-------- Available data

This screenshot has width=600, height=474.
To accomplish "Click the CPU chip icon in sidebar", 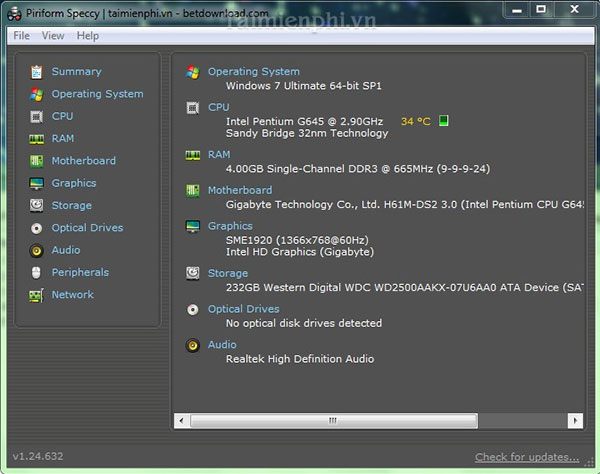I will (36, 116).
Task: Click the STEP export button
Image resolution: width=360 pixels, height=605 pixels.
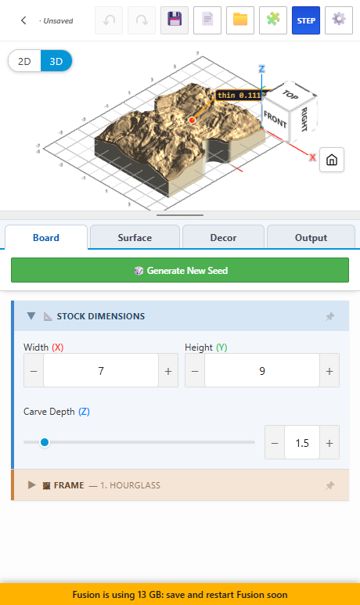Action: [306, 20]
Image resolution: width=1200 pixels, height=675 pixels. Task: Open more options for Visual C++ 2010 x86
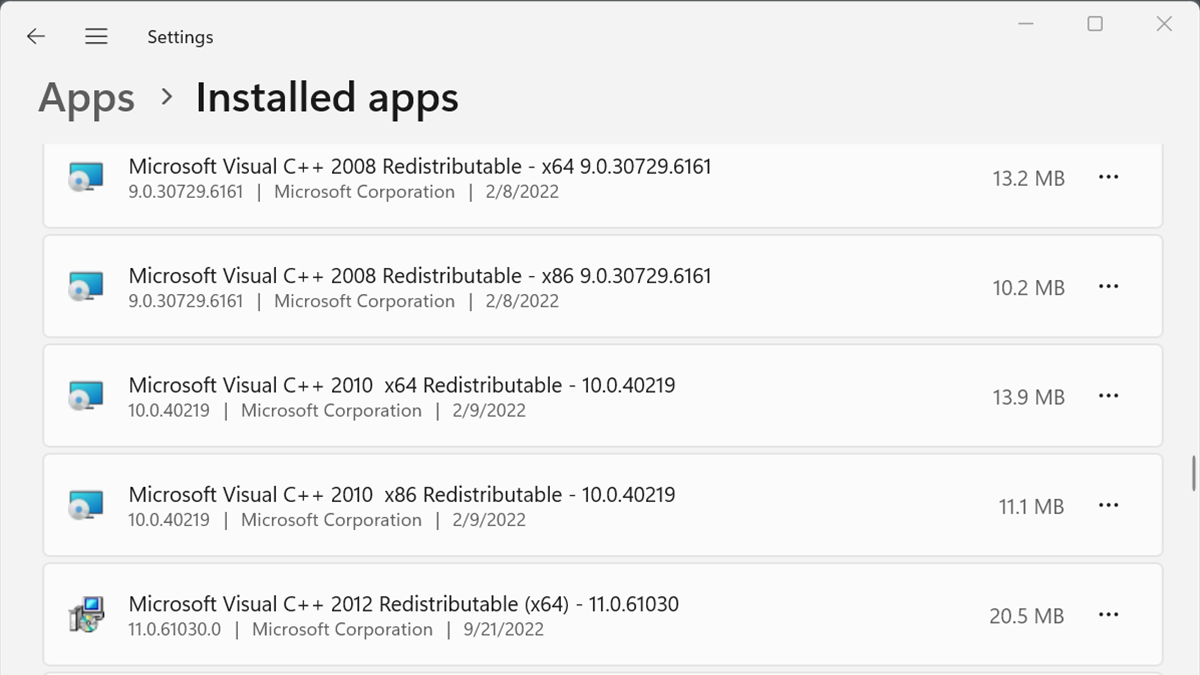[x=1108, y=506]
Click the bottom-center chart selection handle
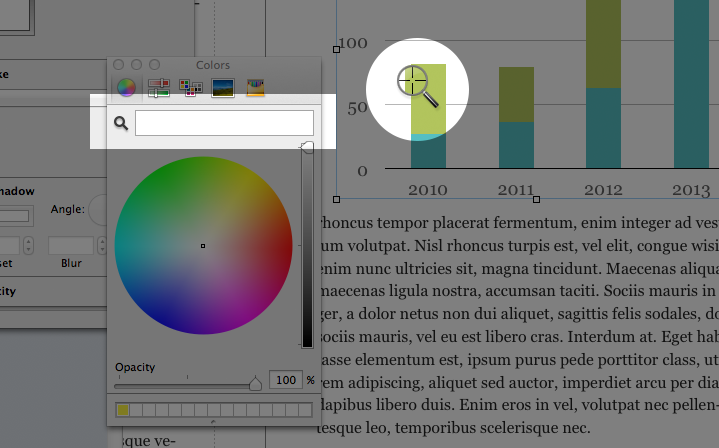 [537, 200]
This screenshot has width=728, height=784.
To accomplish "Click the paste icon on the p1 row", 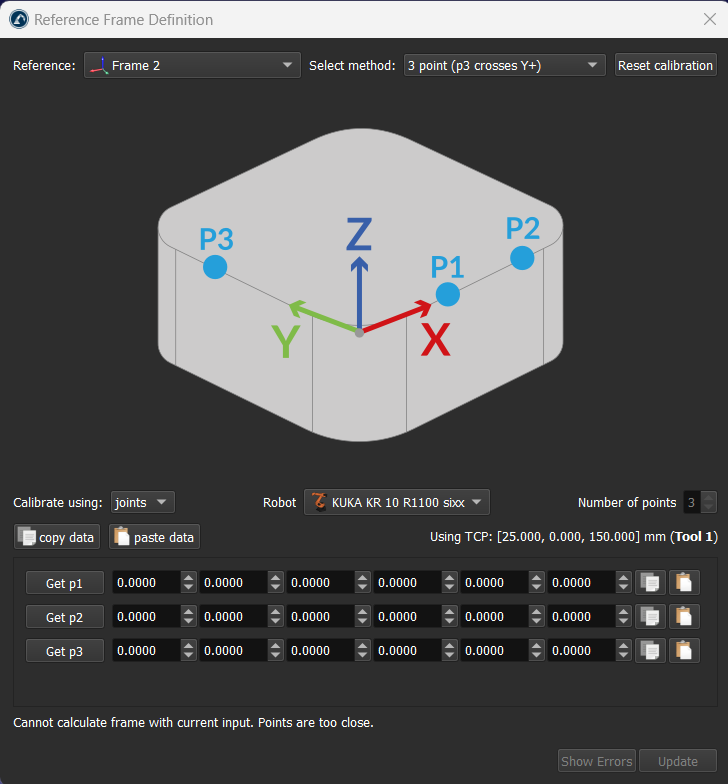I will point(684,583).
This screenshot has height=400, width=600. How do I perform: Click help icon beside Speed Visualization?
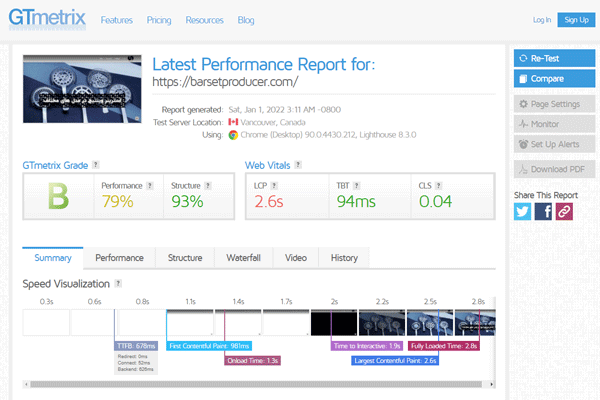[x=118, y=284]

----------------

Please copy exactly, and only, the lines from the one that contains "This screenshot has height=400, width=600." through the last line of the data above, omitting all pictures.

[Exercise answer]:
This screenshot has height=400, width=600. How do I perform: Click help icon beside Speed Visualization?
[x=118, y=284]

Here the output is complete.